As shown in FIG. 3, which is a real figure of hydroxypropyl pyranotriol obtained in example 2 of the present invention and comparative example 1, it can be seen that the product color of glassy color obtained in comparative example 1 is caramel color and sour taste is heavy, mainly because the reaction time of comparative example 1 is long. In contrast, in example 2 of the present invention, which employs a continuous flow synthesis method, the obtained glass color is a colorless transparent solution due to the glass color, and the acetic acid taste is very light and almost no sour taste, which is a very important improvement for cosmetics. The product object diagrams of examples 3 to 5 are similar to those of example 1, and are not described again.
The synthesis method for continuously preparing the hydroxypropyl pyranotriol, provided by the embodiment of the invention, has the advantages of short reaction time, simplicity and convenience in operation, high automation degree, cheap and easily-obtained reagents, good purity of the obtained product (the compound shown in the formula I), less impurities such as caramel and the like, less pungent smell, high transparency, less isomer ratio and high single configuration ratio. Meanwhile, the preparation method has high safety, high productivity and high yield, can reduce environmental pollution and has good industrial application prospect.
The above embodiments are only preferred embodiments of the present invention, and the protection scope of the present invention is not limited thereby, and any insubstantial changes and substitutions made by those skilled in the art based on the present invention are within the protection scope of the present invention.
Claims (10)
1. A synthetic method for preparing hydroxypropyl pyranotriol by continuous flow is characterized in that a continuous flow process is used, and an intermediate obtained in the reaction process does not need to be separated, and comprises the following steps: and (3) carrying out substitution reaction and reduction reaction on the xylose and the acetylation reagent in a continuous flow reactor under an alkaline condition, then carrying out extraction, liquid separation and desolventizing after quenching to obtain the xylose-containing continuous flow reactor.

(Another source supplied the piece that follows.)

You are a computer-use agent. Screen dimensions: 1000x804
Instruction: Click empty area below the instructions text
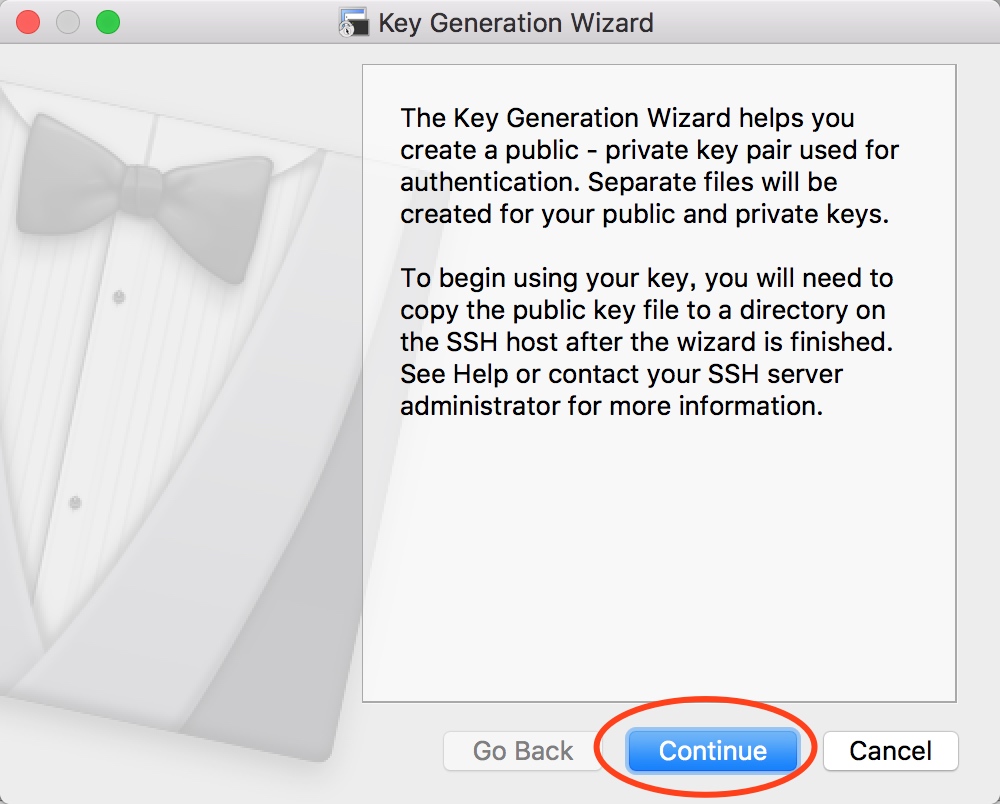(659, 561)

2. The continuous-flow synthesis process for the preparation of hydroxypropylpyranotriol according to claim 1, characterized by using a continuous-flow process comprising the following steps:
a first mixing step: respectively pumping the xylose solution, the acylation reagent solution and the alkaline solution into a first mixer through a xylose solution feeding system, an acylation reagent solution feeding system and an alkaline solution feeding system, and mixing to obtain a first mixture;
and (3) substitution reaction steps: the first mixture enters a first reactor for substitution reaction, and a second mixture is obtained after the first mixture reacts for a certain time;
a second mixing step: the second mixture enters a second mixer, a reducing agent is pumped into the second mixer, and a third mixture is obtained after reaction for a certain time;
a reduction reaction step: the third mixture enters a second reactor for reduction reaction to obtain a fourth mixture;
quenching reaction: the fourth mixture enters a third mixer to carry out acid quenching reaction to obtain a fifth mixture;
a separation step: and (4) extracting and separating the fifth mixture in an oil-water continuous separator, and then desolventizing to obtain the oil-water continuous separator.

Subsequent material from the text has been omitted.